As for me, after 20 years with the same partner–(not the pool guy, who turned out to be a sadistic closet-case) I am happy, too.
“The Trials of Ted Haggard,” the exploitative, unsatisfactory new documentary by Alexandra Pelosi (if possible, more annoying than her mom Nancy) reminded me of old times. As I watched I fell towondering about my older friends in long-term Lavender Marriages. Were they watching? If so, what advice will they have for the Haggard family?
Did you know elephantjournal.com’s hometown of Boulder, Colorado was the first in the US to issue a same-sex marriage license? I didn’t, until reading the above. And, frankly, I found it hard to believe…until my FB buddy Regina Cowles emailed me this link. Excerpt:
County Clerk Issues Gays Marriage License
Two Colorado Springs men were issued a marriage license Wednesday afternoon at the Boulder County Clerk and Recorder’s Office. The case is apparently the first in Colorado in which a marriage license has been granted to homosexuals.Dave McCord and Dave Zamora, both 27, were issued the license in Boulder County after they had been refused in El Paso County.
Boulder County Clerk Clela Rorex’ decision to grant the license was based on a March 26 memorandum from the Boulder District Attorney’s Office which said That the issuance of a license to persons of the same sex was not specifically prohibited under Colorado law.
Assistant District Attorney William C. Wise, who wrote the memorandum, said the issuance of such license was up to the Judgment of local county clerks, since the matter is not defined in the statutes.
“There is no statutory law prohibiting the issuance of a license, probably because the situation was simply not contemplated in the past by our legislature. The case law is strongly on the side of the public official that refuses to issue a marriage license in these situations, and a public official could not be prosecuted for violation of any criminal law by such marriage licensing,” Wise wrote.
The section defining circumstances which invalidate a marriage mentions blood relations and bigamy but does not mention the sex of the parties involved, Wise said.
Wise said Wednesday’s licensing was the first case he had heard of.
County Clerk Rorex said her decision to issue the license was “strictly an administrative decision. I am not in violation of any law and it is not for me to legislate morality and not give persons a license if I so desire.”

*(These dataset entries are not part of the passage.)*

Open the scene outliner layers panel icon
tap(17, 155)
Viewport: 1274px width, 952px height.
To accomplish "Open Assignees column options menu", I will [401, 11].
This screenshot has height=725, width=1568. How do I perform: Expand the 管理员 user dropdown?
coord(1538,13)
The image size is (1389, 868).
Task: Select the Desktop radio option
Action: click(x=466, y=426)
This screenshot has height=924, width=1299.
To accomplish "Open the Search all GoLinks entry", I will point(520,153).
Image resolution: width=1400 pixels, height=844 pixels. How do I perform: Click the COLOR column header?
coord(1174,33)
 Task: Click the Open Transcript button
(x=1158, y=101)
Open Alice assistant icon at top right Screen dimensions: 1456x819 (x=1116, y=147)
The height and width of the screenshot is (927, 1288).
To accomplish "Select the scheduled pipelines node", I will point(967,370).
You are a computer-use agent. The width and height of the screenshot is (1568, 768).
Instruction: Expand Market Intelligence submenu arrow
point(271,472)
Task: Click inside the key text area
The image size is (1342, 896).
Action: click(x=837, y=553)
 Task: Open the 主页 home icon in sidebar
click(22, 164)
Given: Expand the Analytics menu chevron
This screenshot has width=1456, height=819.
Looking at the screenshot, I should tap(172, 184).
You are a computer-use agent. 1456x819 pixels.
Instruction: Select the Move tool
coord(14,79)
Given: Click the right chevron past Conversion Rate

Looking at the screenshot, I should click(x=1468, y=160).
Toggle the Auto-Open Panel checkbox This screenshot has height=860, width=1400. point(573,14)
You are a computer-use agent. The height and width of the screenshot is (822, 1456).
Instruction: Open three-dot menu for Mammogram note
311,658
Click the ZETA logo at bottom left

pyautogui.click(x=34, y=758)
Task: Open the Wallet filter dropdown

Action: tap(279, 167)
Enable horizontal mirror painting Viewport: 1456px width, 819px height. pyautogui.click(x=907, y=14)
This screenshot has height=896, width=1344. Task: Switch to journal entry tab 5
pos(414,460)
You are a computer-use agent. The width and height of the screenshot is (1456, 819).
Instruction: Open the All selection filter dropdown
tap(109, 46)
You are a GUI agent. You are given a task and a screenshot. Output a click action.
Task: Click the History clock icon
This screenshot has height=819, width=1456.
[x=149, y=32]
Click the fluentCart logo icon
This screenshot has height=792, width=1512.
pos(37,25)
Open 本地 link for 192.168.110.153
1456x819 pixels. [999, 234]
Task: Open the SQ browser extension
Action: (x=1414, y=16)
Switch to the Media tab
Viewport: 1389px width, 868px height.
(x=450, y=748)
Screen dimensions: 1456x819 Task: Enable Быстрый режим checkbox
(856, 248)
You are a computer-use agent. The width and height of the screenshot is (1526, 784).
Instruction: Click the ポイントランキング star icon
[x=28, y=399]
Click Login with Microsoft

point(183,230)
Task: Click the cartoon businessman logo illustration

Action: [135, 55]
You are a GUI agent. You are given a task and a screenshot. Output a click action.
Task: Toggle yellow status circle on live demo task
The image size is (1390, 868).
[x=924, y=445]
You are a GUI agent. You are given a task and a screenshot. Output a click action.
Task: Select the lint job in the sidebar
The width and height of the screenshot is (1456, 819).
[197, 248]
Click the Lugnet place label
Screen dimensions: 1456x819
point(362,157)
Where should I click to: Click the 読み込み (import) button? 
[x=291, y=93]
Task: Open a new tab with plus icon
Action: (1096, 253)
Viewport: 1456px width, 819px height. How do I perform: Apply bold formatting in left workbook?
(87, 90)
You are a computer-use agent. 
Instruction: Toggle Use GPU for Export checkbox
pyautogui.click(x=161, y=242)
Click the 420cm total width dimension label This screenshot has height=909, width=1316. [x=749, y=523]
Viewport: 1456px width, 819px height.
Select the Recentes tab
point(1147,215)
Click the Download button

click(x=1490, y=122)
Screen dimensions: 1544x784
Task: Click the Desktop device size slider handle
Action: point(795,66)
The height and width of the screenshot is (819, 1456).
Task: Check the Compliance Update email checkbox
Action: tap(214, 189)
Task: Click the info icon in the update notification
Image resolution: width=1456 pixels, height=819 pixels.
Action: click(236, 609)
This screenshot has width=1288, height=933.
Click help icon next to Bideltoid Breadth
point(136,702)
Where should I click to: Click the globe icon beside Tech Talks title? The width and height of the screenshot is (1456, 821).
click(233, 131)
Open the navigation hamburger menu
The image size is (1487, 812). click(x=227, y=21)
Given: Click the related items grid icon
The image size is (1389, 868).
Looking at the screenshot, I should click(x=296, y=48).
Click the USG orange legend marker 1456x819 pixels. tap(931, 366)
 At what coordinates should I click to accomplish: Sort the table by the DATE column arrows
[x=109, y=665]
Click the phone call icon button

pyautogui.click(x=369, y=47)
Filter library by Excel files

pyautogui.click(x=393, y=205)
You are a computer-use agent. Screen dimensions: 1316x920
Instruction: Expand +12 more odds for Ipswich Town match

Rorex said she would continue to issue licenses in similar cases as long as it is legal.
The ambiguity of the state statutes, Rorex said, “points out negligence at the state level at keeping the laws concurrent with the times.”
The licensing was handled as a routine office matter, she said, with both McCord and Zamora fulfilling all state requirements, including a blood test.
“Too many public officials are concerned with their public image and therefore shy away from controversial issues,” the clerk said.
McCord and Zamora have lived together in Colorado Springs for over four years. They received a certificate of marriage in October 1973, from the now defunct Faith Metropolitan Community Church in Colorado Springs.
However, it was not until recently they decided to make their marriage legal.
They applied for a license at the El Paso County Clerk’s Office, but according to McCord, were told by an employee; “We do not do that here in El Paso County, but if you want to, go to Boulder County, they might do it there.”
El Paso County Clerk Harriet Beals said this morning that the men’s request had been refused because it is not provided for under Colorado law.
“The Colorado Marriage license law is not set up to write marriage licenses for persons of the same sex.” Mrs. Beals said the law addressed itself to males and females, and added that her office would change its policy only when the state law was changed to accomodate pereons of the same sex.
Rorex said the district attorney’s opinion opened the door for future licensing. “If it’s legal, I will do it,” she said.